--- Exercise text ---
⁂

Malibu and other high-fire risk areas in California will have their electricity turned off when dangerous Santa Ana winds approach, under a decision made by the California Public Utilities Commission (CPUC) last week in San Francisco. 

The CPUC turned aside requests from the City of Malibu and Santa Monica-Malibu Unified School District. The city had asked for power to vet the decision-making process, and for generators or batteries to be required at crucial installations. 

The city complained its emergency warning systems will be useless without the internet, cellular and FM radio communications that will die without Southern California Edison power. 

“If Edison shuts off the power preemptively … it could create an extremely dangerous and life-threatening situation in our community,” wrote City Manager Reva Feldman, in a letter read into the record in San Francisco.

The school district’s facilities manager, Carey Upton, wrote to the CPUC that it was considering blacking out schools during windstorms without notice, “and without a full understanding of the impact your decision will have on the school community in Malibu. 

“On its face, the described program brings up some very serious questions,” Upton wrote. “We depend on the Pacific Coast Highway for the safe transportation of the students. Having one traffic light out severely slows safe passage. Having all of the traffic lights and street lights out would essentially close the PCH.”

But the CPUC president, Michael Picker, said the number and intensity of dangerous windstorms are increasing, making the need for pre-emptive blackouts paramount over the local disruption to be caused by intentional windstorm blackouts.

⁂

--- Data excerpts ---

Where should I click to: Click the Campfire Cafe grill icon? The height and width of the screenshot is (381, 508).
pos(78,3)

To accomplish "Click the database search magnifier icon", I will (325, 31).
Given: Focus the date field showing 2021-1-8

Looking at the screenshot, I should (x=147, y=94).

⁂

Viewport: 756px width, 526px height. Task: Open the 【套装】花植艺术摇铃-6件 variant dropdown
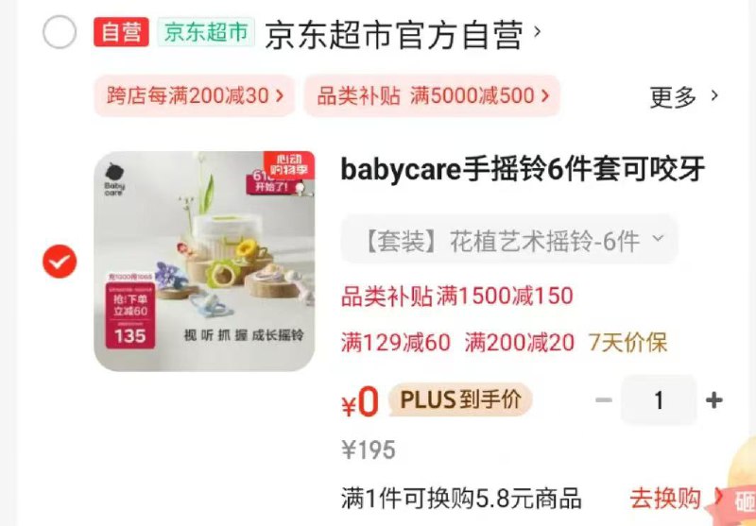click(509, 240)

⁂

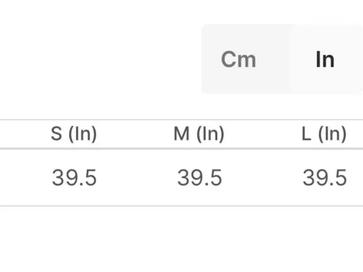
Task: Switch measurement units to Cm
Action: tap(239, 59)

⁂

--- Activity ---
Rewrite the stretch of the Malibu power shutoff passage from "The CPUC turned" through "at crucial installations.", substituting "solar panels" for "generators". The items have no connection to the Malibu power shutoff passage.

--- Your solution ---
The CPUC turned aside requests from the City of Malibu and Santa Monica-Malibu Unified School District. The city had asked for power to vet the decision-making process, and for solar panels or batteries to be required at crucial installations.